The Summer Budget was overshadowed by the tax relief changes affecting landlords. However, one other notable change to residential lettings included the scrapping of the ‘wear and tear’ tax relief.
This will impact on how landlords account for the realities of wear and tear in relation to their accounting practices. The Budget’s reason for the change is thus:
“Currently, landlords of furnished properties can deduct 10% of their rent from their profit to account for wear and tear, irrespective of their expenditure. This means landlords can reduce their tax liability even when they have not improved the property. From April 2016, the government will replace this allowance with a new system that enables all landlords of residential property to only deduct costs they actually incur. (HMT, 2015)”

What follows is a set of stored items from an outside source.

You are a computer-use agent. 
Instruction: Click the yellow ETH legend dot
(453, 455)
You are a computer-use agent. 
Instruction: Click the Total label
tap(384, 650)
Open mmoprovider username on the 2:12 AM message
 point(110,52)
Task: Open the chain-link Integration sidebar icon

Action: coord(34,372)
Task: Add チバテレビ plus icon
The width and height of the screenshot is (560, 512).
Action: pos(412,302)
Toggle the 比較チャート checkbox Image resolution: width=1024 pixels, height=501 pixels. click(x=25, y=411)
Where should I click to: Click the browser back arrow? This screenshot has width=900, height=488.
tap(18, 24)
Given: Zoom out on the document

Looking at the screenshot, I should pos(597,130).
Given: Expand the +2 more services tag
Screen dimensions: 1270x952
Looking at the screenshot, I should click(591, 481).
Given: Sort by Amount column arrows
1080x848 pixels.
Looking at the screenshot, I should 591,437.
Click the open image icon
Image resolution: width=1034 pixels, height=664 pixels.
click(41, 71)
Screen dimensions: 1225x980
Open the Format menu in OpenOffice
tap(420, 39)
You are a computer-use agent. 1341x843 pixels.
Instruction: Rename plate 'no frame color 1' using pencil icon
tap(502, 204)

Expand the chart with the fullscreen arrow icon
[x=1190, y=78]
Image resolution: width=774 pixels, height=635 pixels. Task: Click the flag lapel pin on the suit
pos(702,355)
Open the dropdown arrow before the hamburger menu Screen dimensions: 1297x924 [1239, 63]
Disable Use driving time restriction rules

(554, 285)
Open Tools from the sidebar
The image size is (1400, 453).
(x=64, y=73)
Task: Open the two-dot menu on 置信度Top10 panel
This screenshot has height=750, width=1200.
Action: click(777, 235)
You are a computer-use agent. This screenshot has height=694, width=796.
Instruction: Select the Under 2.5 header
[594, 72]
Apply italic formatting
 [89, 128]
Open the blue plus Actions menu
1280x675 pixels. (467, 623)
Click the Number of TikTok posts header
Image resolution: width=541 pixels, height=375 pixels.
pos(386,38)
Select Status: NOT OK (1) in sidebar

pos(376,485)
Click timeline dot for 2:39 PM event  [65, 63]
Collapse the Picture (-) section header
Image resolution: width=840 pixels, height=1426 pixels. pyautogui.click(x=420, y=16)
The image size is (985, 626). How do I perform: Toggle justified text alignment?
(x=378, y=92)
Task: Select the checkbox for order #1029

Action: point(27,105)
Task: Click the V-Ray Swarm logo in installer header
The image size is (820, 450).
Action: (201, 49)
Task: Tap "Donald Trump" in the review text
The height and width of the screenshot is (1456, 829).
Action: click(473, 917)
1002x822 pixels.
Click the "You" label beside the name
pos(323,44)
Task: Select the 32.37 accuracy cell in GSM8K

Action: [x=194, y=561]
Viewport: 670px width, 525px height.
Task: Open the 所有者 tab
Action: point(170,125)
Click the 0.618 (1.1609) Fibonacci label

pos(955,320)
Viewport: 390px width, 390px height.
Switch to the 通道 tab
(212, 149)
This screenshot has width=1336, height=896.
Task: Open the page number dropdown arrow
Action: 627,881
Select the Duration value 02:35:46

This change will be huge as it will affect all landlords in England and Wales from 2016. The reasons are simple enough. The Guardian has found that “the removal of the 10% wear-and-tear allowance is forecast to make £205m in 2017/18, falling to around £165m in subsequent years” (The Guardian, 2015). This is a large amount of funding for the Government, and it is politically expedient at the moment to allow landlords to ‘take a hit’, as they believe we ‘should all be in it together’.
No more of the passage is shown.